Pre-training a Foundation Model for Generalizable Fluorescence Microscopy-Based Image Restoration

Fluorescence microscopy is an indispensable tool for studying the spatiotemporal dynamics of cell and tissue development in life sciences, enabling high-resolution imaging of biological processes within cells. However, its imaging quality is limited by the microscope optics and the achievable fluorophore density, bleaching, and photo-toxicity1.
Fluorescence microscopy-based image restoration has received widespread attention in the life sciences for its ability to break through the physical limits of fluorescence microscopy imaging, achieving better imaging speed, spatial resolution and depth. Benefiting from deep learning technology, fluorescence microscopy-based image restoration1,2,3,4 has led to significant progress, better revealing the complex interactions and dynamics inside cells and biomolecules, and expanding the scope of observation of biological phenomena. However, most current task-specific methods have limited generalizability to different fluorescence microscopy-based image restoration problems.
Here, we seek to improve generalizability and explore the potential of applying a pre-trained foundation model to fluorescence microscopy-based image restoration. We provide a unified foundation model (UniFMIR) to address different restoration problems, including super-resolution, 3D denoising, isotropic reconstruction, image projection and volumetric reconstruction (Figure 1), and show that UniFMIR offers higher image restoration precision, better generalization, and increased versatility.

Figure 1. Architecture of the proposed UniFMIR, which consists of three components, including multiple feature extraction modules, a Swin transformer-based feature enhancement module, and multiple image reconstruction modules. The multi-head and multi-tail branches of different network structures are adopted to extract task-specific shallow features and reconstruct images for different fluorescence microscopy-based image restoration tasks.
To demonstrate the generalization ability of our pretrained UniFMIR approach, we validated its image restoration performance on unseen data from DeepBacs4 for bacterial image analysis purposes, including two denoising datasets (E. coli_H-NS-mScarlet-I, E. coli_MreB) and two superresolution datasets (E. coli, S. aureus). We fine-tuned UniFMIR on the new bacterial microscopy images and then conducted denoising and superresolution experiments. In addition to the denoising and superresolution models developed on DeepBacs, we also compared our results with those of a baseline model trained from scratch, which had the same structure as UniFMIR, and the pretrained UniFMIR model without fine-tuning. Our UniFMIR method restored clear prokaryote structures to enhance the low-phototoxicity live-cell microscopy data and predict accurate mappings of biological target shapes, obtaining higher PSNR/SSIM values (Figure 2).
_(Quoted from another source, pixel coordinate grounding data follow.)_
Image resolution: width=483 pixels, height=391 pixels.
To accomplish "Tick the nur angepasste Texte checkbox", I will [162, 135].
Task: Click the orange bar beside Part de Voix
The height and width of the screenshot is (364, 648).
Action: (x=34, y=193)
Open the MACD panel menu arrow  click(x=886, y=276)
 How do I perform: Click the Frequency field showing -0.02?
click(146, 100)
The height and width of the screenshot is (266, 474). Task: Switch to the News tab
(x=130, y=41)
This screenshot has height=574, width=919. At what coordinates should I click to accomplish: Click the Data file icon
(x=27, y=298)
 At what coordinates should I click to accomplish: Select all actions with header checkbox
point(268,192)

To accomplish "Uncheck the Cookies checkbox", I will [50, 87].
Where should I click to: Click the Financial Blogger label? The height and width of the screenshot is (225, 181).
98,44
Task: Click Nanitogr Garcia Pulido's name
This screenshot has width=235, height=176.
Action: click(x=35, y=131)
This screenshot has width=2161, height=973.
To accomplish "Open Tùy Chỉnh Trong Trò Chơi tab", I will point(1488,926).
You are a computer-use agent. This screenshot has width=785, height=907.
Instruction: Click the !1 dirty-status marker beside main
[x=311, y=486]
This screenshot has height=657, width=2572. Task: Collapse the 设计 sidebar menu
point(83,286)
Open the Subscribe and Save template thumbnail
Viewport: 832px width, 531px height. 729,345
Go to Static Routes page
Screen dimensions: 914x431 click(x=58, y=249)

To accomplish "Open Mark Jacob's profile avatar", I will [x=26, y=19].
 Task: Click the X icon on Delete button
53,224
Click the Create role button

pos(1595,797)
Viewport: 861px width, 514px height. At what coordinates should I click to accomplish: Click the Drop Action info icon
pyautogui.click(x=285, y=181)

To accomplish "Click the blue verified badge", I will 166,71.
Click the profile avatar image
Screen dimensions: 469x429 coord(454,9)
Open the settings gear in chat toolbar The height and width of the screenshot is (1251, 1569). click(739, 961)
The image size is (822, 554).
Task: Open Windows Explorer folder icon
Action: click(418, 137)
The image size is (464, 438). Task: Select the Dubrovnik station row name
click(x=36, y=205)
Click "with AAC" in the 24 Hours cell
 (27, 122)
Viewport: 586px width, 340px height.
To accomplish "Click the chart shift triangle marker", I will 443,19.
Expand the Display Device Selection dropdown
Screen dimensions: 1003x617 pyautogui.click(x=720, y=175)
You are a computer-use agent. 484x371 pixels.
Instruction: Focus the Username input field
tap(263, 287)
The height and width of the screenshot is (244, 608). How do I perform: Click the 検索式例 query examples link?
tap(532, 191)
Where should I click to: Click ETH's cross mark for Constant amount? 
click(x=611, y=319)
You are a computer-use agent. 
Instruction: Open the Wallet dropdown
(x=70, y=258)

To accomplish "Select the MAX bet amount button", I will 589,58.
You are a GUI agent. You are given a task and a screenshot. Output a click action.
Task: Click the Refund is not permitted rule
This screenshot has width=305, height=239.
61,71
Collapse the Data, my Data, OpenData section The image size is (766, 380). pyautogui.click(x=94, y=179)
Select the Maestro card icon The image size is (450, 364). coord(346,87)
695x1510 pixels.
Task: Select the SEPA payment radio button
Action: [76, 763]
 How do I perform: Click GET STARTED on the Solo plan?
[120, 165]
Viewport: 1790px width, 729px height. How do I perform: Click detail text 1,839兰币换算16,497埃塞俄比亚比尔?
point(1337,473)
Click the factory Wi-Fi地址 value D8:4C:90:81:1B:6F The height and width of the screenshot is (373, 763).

Figure 2. Generalization ability analysis conducted on unseen datasets4. a, SR and denoising results obtained on the S. aureus and E. coli_MreB datasets, respectively. Visual comparison among the outputs of the SOTA model (DeepBacs4), pretrained UniFMIR model without fine-tuning, Baseline (same network structure as UniFMIR trained from scratch), and our fine-tuned UniFMIR model. The NRMSE is shown on each residual image. b, The PSNR/SSIM results obtained on the test sets of the two datasets. c, K-fold validation (K=5) on the S. aureus dataset (up) and the E. coli_MreB dataset (down). The PSNR/SSIM results were obtained on the n=5 test images of different subsets. Scale bar: 10 µm.
UniFMIR provides a universal solution for fluorescence microscopy-based image restoration. Pre-trained UniFMIR can be applied to different tasks, imaging modalities and biological structures through simple fine-tuning, demonstrating the great role of foundation model methods in biological imaging research. We believe that the image restoration capabilities of UniFMIR can be continuously enhanced by further expanding the amount and diversity of training data.
- Weigert, M. et al. Content-aware image restoration: pushing the limits of fluorescence microscopy. Nature methods 15, 1090-1097 (2018).
- Qiao, C. et al.Evaluation and development of deep neural networks for image super-resolution in optical microscopy. Nature methods, 1–9 (2021).
- Wang, Z. et al. Real-time volumetric reconstruction of biological dynamics with light-field microscopy and deep learning. Nature Methods 18, 551–556 (2021).
- Spahn, C. et al. Deepbacs for multi-task bacterial image analysis using open-source deep learning approaches. Commun Biol 5, (2022).